主体を自らに引き寄せて

 ボクがBM技術協会の機関紙『aqua』に、少しだけスローフードの本のことを書いた件はこの前触れたが、あの後、その団体の椎名さんに「おごってやる」と呼ばれたのだ。


 まず椎名さんから「おまえは活動家でも官僚でもなく表現者なのだということがワカッタ。どんどん書け!」と一喝され、うれしいやら悲しいやらだったのだが、その話を聞いて、そもそも僕らを巡る“食”の問題は、いったいどこにあるんだろうかについて、考えさせられた。


 書く前に、椎名さんから「農家はどんどん本読まなきゃいけないのだ」と言われていたこともあり、まずは「主体を自分に引き寄せて、知識や見聞を広げていくのもいい」とだけ(農家の皆さんに)(とてもじゃないが「表現者」にふさわしいとは言えない言い回しを使って)書き、それらしくお茶を濁したことも心に残っていた。


 その日の椎名さんの話は、宮元常一や柄谷行人なんかの名前がぽんぽん出て来、自分が最近貪るように読み漁りしている世界史のことや、料理という文化、特にヨーロッパのこともオーバーラップして、さて表現者とは何をどう表現するのかについて、不肖ながら考え始めてしまったのだった。


 そのとっかかりは第一に「“食”という視点から世界なり内面なりをしっかりフォローしていく」……という立場に立つことだろう。


 第二に、食糧、農業などから規定され、暗に自らを“糧を業とする者”としての“農業者”という言葉に、精神的にも経済的にも安住してしまっている「農家(と呼んでいいのかどうか)の皆さんに、何らかの“知”を以ってその固定観念、諦観を脱却してもらう」……という方向性を備えるということだろう。 

 そのうえで第三に「“食”に求められるつくり手と食べ手双方の価値観、価値基準を転換させる(もう転換し始めている)メッセージを紡ぎ出す」……という発信力を身につけることだろう。


 そのヒントとして考えているのが、まだ言葉足らず、こなれていないのだが、“食”の備える価値を、物の価値から情報の価値、メッセージ性にシフトしていくべきではないかということだ。
 このことをうすうすと感じたのは、フェラン・アドリアからだ。表面上はミシュラン三ツ星、想像もつかない味としてのヨーロッパ先端の食の“知的エンターティメント”を伝えるに留まるが、これを深読みすると、ソシュールやバルトなど言語、記号学構造主義などなどにビミョーに触れてくる。要は“食”は媒体であって、文学のようにフクザツな記号として自己組織化……やめとこう、ワケわかんないと女房に揶揄される。
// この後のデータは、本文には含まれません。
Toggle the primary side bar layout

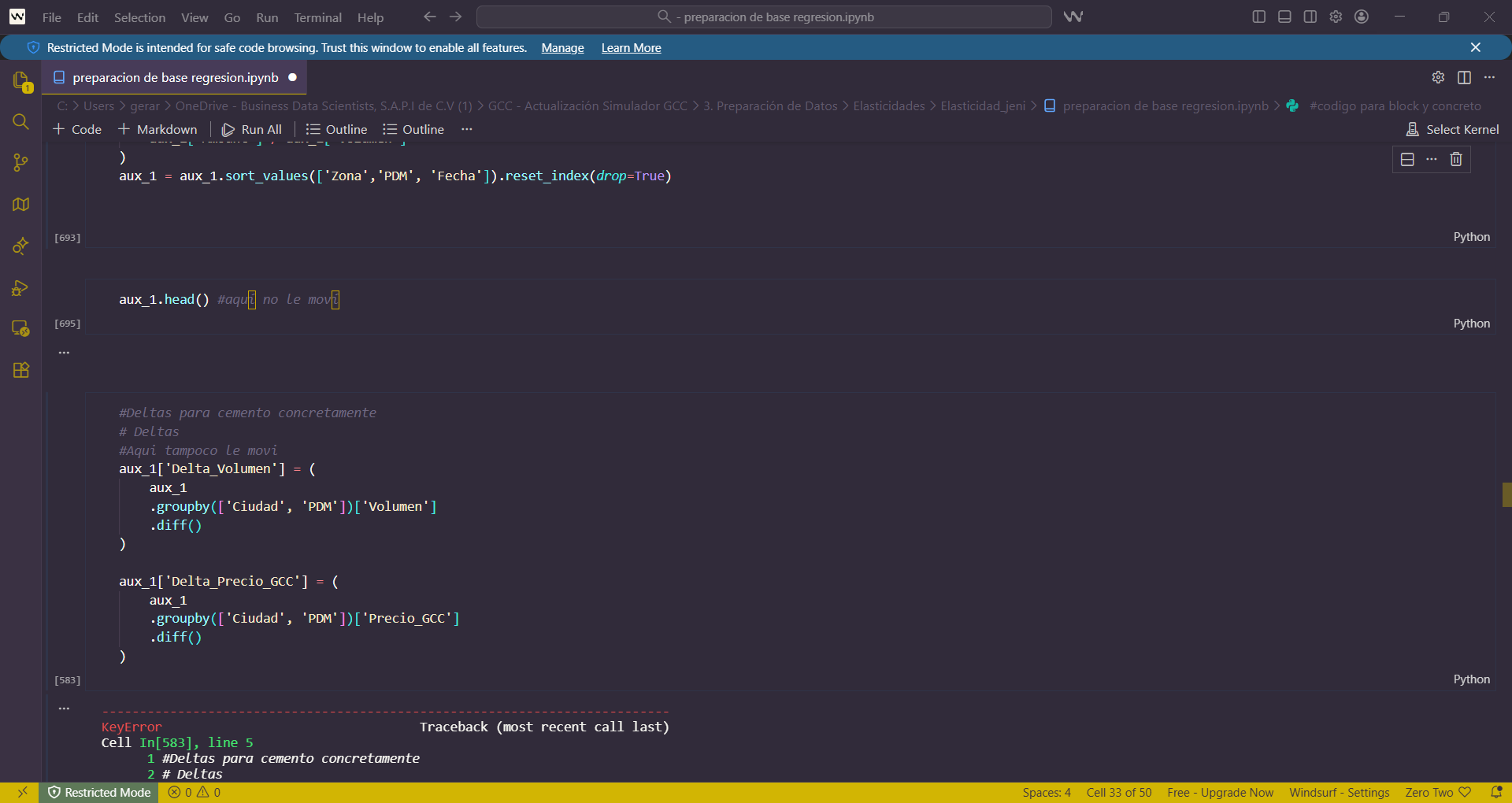tap(1258, 17)
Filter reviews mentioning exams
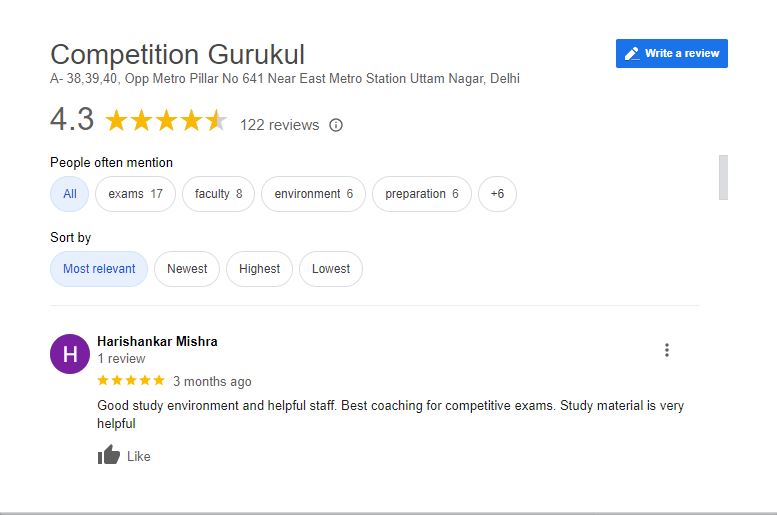This screenshot has height=515, width=777. 135,194
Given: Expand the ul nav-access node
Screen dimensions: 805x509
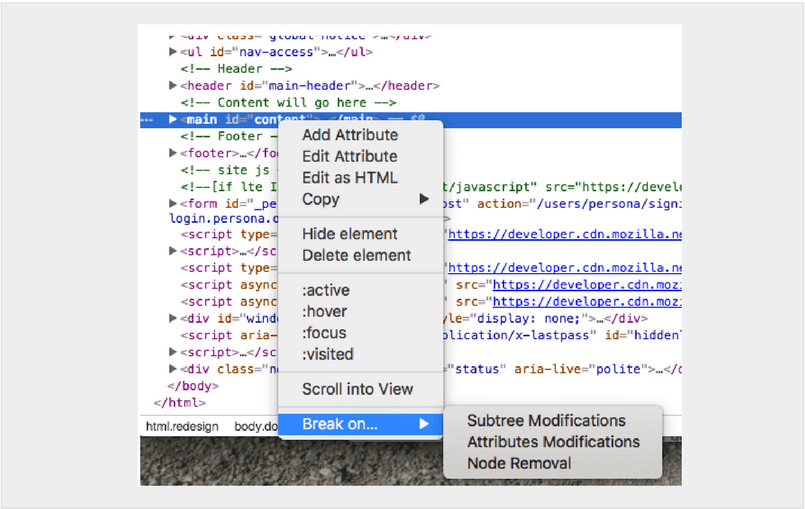Looking at the screenshot, I should [x=173, y=52].
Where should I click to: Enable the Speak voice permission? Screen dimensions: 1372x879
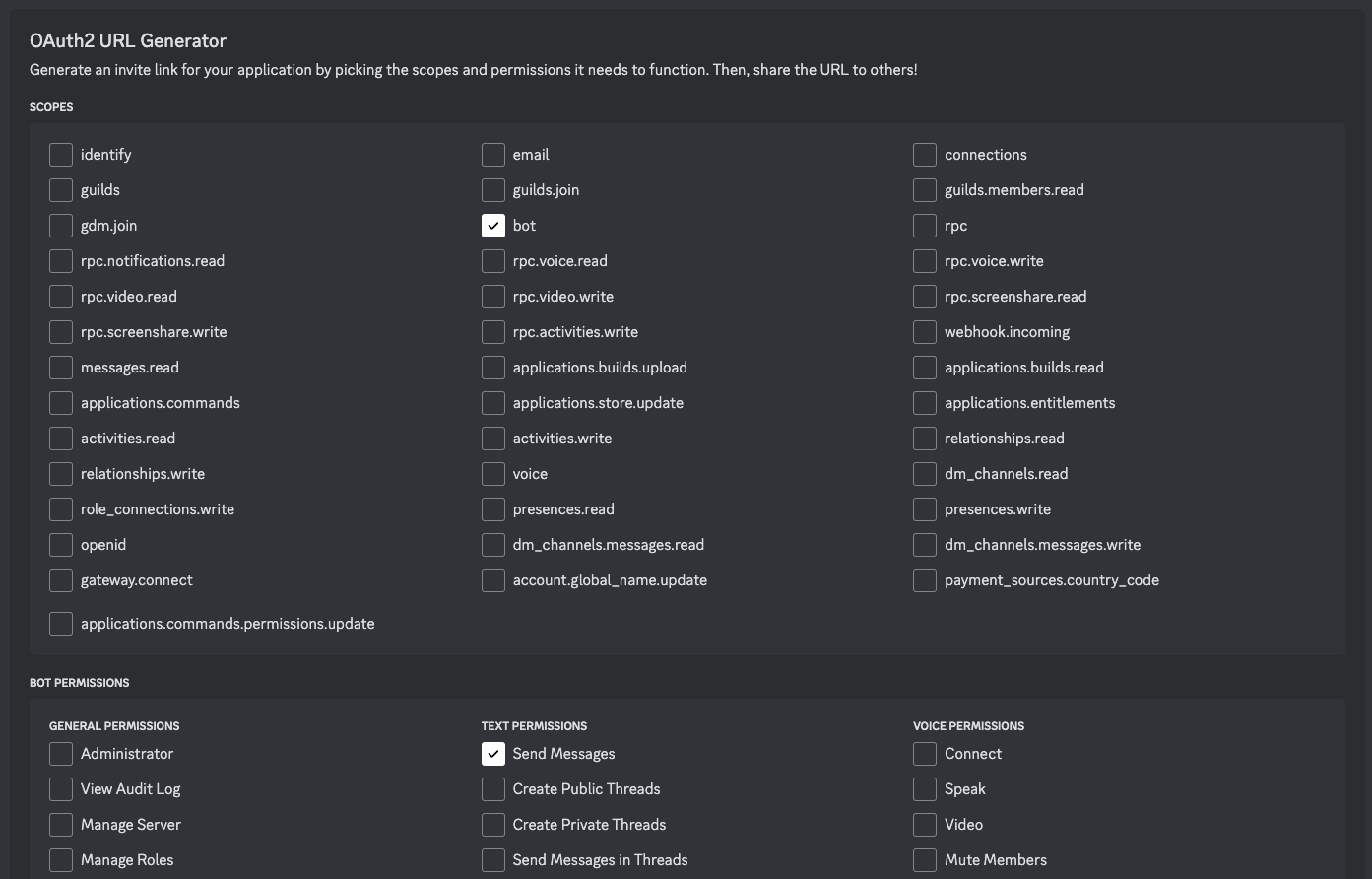(925, 789)
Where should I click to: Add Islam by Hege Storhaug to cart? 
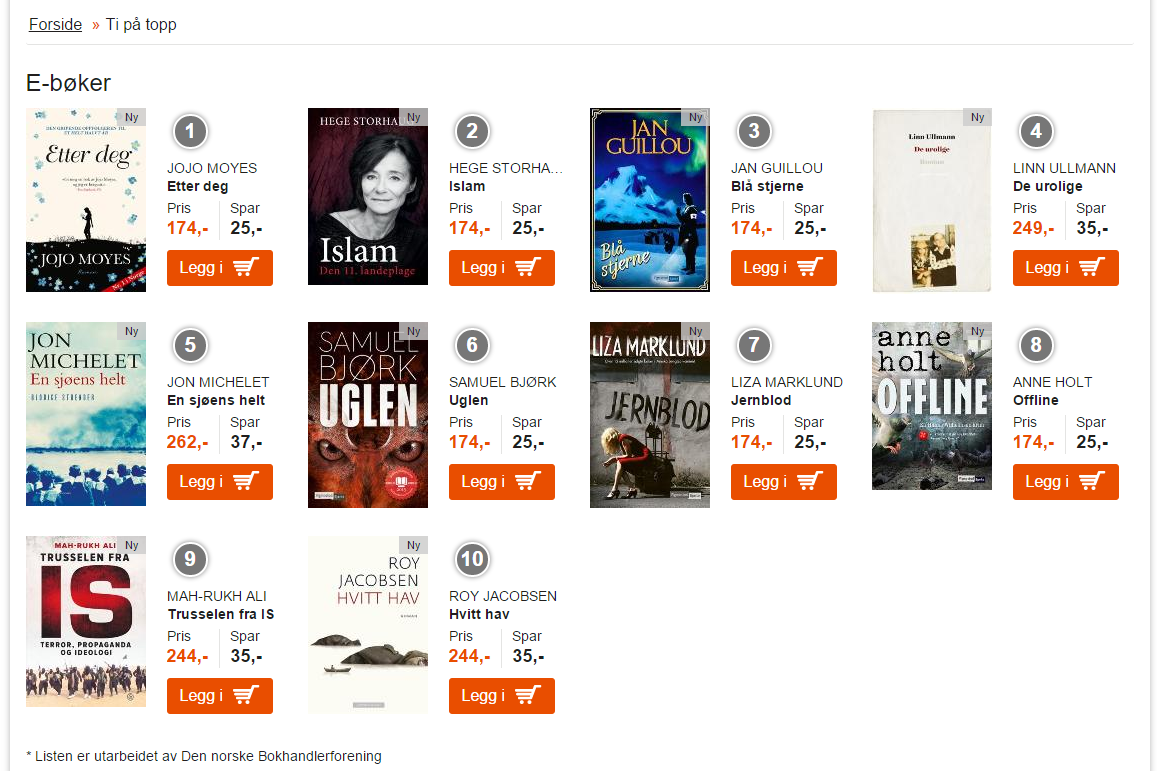[502, 268]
 例えば、充たされた食を享受している現代社会が、その裏側の飢餓貧困も内在させている以上、日本の国は様々に、外国の食を始めとしたモノやサービスを受け入れなければならないだろう。このとき日本の“食のつくり手たち”が、農地や自然、野生を手放していいはずがない。守るとか、国が守るべきであるとかではなく、自らの知性感性によって、その美として育むことによって、もっと高度に社会の了解を獲得するべきなのではと思われるのだ。ということでもあるし、多分別の意味で思想的なことでもある気がする。


 こうしたことを「……せざるを得ない」で追い込む手順ではなく、自ら先に紡ぎ始めることの含意として、椎名さんの「どんどん本読まなきゃいけない」があったような気がするし、「主体を自分に引き寄せて」も通じてくると思う。あとは表現の質である。修行である。